# Vaping Bogan Blotto Rta



## VapeSnow (4/8/19)

Vaping Bogan Blotto RTA, it looks sexy!

Reactions: Like 9


----------



## JurgensSt (5/8/19)

Watched the review / release video last night

Can't wait to get my hands on one 

Sent from small screen

Reactions: Like 1 | Agree 1


----------



## CashKat88 (5/8/19)

Who makes it? Is it a vandy vape product? 

Sent from my SM-G960F using Tapatalk


----------



## Jengz (5/8/19)

CashKat88 said:


> Who makes it? Is it a vandy vape product?
> 
> Sent from my SM-G960F using Tapatalk


Dovpo, and it's looking killer


----------



## CashKat88 (5/8/19)

Jengz said:


> Dovpo, and it's looking killer


Yeah it really does look nice, thought it looked a bit vandy vape because that chimney reminds me of the other chimney you get with a berserker 

Sent from my SM-G960F using Tapatalk


----------



## CaliGuy (5/8/19)

The one thing Bogan does like is smooth airflow and beer. Looking at this RTA it’s obvious to see he is covering those two themes very well with the design and airflow in this atty. 

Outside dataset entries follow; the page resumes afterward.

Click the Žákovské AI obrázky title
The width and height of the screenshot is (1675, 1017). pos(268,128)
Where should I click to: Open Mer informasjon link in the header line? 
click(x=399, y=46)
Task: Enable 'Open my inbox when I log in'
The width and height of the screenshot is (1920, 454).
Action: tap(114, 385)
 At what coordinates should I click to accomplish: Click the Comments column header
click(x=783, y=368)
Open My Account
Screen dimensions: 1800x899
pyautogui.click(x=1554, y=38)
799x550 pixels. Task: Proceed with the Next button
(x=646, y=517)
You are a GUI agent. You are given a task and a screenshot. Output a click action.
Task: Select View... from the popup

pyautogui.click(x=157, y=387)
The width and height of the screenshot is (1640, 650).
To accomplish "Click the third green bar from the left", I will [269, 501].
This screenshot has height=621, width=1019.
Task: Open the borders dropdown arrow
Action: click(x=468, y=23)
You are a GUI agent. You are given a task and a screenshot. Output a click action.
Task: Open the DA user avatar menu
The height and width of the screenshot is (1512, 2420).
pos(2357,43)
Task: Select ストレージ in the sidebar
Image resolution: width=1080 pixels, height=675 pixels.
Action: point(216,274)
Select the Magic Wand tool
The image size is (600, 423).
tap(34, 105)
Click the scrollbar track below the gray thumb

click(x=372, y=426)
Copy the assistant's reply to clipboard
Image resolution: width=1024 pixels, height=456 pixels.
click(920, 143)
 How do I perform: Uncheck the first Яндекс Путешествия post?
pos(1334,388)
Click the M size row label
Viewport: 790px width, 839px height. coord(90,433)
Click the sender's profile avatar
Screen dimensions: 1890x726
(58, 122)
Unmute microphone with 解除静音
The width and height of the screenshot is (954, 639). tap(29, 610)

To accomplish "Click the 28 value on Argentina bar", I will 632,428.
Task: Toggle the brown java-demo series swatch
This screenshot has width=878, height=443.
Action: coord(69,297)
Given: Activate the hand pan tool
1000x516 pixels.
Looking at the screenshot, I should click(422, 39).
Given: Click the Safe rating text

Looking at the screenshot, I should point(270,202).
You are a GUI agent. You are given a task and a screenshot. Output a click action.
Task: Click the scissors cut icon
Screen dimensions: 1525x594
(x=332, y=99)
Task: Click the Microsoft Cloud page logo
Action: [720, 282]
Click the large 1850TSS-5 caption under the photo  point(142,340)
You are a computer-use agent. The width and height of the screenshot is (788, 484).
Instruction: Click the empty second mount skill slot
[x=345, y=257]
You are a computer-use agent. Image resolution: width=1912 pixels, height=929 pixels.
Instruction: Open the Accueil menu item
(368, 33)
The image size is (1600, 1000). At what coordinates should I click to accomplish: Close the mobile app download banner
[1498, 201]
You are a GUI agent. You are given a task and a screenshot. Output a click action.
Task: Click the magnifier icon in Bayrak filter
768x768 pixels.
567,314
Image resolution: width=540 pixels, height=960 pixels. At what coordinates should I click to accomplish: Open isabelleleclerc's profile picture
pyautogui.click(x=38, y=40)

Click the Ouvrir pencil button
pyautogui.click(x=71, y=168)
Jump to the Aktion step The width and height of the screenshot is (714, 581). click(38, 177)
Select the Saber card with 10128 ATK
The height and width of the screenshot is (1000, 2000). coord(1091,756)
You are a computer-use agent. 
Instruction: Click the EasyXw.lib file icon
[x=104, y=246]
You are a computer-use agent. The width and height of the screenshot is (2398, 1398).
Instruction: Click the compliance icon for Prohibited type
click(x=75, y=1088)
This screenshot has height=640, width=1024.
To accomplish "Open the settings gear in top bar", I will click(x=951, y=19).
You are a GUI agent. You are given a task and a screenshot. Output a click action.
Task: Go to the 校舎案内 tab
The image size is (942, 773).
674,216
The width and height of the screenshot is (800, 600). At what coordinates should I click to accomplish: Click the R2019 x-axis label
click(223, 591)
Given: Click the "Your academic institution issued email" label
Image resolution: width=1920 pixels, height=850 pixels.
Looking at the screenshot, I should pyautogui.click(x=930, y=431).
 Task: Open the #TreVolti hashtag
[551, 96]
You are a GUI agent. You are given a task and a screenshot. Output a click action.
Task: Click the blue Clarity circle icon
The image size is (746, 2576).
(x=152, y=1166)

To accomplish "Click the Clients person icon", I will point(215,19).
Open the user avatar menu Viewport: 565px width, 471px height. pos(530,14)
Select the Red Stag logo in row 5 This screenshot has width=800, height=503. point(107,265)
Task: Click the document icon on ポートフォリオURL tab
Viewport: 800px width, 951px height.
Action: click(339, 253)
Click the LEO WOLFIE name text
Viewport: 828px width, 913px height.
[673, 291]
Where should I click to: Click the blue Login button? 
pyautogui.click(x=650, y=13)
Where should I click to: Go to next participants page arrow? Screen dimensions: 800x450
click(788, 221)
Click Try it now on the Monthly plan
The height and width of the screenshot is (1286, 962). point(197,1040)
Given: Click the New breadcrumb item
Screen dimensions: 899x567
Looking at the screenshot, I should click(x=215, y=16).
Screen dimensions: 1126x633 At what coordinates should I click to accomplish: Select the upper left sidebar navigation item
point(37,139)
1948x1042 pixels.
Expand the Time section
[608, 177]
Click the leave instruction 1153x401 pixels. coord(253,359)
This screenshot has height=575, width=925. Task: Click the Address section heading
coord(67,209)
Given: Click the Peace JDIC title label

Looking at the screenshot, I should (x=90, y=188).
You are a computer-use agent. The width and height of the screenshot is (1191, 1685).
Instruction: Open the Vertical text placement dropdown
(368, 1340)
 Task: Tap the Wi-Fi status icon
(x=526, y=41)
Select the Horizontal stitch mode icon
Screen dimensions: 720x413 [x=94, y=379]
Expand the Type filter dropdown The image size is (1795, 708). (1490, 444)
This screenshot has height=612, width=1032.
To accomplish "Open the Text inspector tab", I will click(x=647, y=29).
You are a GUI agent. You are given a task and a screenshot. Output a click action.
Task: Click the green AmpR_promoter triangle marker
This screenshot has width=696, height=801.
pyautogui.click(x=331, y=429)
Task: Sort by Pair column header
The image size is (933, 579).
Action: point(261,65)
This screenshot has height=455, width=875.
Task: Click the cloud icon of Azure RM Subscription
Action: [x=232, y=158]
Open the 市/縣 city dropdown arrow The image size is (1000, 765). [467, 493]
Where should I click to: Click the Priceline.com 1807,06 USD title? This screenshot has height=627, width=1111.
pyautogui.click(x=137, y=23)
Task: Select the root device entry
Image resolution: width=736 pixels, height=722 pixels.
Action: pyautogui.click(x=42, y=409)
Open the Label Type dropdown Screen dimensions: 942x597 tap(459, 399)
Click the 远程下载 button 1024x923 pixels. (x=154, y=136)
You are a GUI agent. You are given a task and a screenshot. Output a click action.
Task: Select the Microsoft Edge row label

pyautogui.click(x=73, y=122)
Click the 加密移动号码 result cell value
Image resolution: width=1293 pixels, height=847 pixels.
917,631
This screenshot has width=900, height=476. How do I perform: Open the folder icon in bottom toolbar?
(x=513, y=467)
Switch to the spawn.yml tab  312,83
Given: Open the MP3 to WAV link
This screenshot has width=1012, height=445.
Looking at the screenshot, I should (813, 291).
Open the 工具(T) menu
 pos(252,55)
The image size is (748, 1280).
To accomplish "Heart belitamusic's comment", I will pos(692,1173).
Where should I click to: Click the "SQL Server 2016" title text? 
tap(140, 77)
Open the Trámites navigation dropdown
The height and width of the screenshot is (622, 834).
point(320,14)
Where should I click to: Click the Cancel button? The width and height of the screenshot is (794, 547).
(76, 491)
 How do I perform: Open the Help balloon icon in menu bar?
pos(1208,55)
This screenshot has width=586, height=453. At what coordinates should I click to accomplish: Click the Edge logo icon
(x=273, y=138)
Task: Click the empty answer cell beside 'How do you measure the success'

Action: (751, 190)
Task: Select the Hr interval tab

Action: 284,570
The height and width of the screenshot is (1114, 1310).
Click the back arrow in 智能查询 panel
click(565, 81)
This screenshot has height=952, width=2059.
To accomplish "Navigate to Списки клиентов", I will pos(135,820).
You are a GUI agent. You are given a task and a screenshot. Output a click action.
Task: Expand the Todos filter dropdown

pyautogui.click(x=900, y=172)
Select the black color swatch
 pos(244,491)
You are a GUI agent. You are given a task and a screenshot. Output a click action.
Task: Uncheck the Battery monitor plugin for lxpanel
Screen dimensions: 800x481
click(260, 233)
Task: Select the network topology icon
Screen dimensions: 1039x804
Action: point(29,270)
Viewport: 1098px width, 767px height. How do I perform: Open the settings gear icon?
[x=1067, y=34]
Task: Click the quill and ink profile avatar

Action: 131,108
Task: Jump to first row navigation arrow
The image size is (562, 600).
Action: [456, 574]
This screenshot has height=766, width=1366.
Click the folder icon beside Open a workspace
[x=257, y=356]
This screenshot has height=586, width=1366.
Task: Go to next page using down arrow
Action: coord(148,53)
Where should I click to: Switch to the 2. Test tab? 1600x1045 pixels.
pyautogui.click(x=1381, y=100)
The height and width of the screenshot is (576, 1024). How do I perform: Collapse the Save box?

The drip tips look awesome, major Pro right there along with the GTA style deck. Would be interested in sample this RTA when it becomes available.

Reactions: Like 1


----------



## CJB85 (5/8/19)

CaliGuy said:


> The one thing Bogan does like is smooth airflow and beer. Looking at this RTA it’s obvious to see he is covering those two themes very well with the design and airflow in this atty.
> 
> The drip tips look awesome, major Pro right there along with the GTA style deck. Would be interested in sample this RTA when it becomes available.


Damnit... now they had to go and post one that will match the Gunmetal Tesla...

Reactions: Agree 1


----------



## Vitblitz (14/8/19)

JurgensSt said:


> Watched the review / release video last night
> 
> Can't wait to get my hands on one
> 
> Sent from small screen



Great looking tank, watch out for the glass though it is not held in place when you unscrew the top off. If you have juice in the tank and need to get back to the coils or cotton then it may be difficult.


----------



## JurgensSt (14/8/19)

Just checked Mike Vapes and Mate's review. The glass issues is a major problem 

Sent from small screen


----------



## Jengz (14/8/19)

Vitblitz said:


> Great looking tank, watch out for the glass though it is not held in place when you unscrew the top off. If you have juice in the tank and need to get back to the coils or cotton then it may be difficult.





The Bogan disagrees lol, maybe @Rob Fisher can tell us if it can be done, doubt he is willing to risk messing juice everywhere though


----------



## OnePowerfulCorsa (14/8/19)

Jengz said:


> View attachment 174690
> 
> The Bogan disagrees lol, maybe @Rob Fisher can tell us if it can be done, doubt he is willing to risk messing juice everywhere though



Bogan mentioned on Mikes review that Dovpo were going to fix the o-rings so he admits there is an issue. Perhaps the reviewers got them pre-fixed?

Reactions: Thanks 1


----------



## Sachin1804 (18/8/19)

Jengz said:


> View attachment 174690
> 
> The Bogan disagrees lol, maybe @Rob Fisher can tell us if it can be done, doubt he is willing to risk messing juice everywhere though


Hi... The glass doesn't stay on. But the ultem does. I was still super careful with the ultem though. The o rings could have been better. But I aways rewick on an empty tank. So not a deal breaker for me





Sent from my SNE-LX2 using Tapatalk

Reactions: Like 1


----------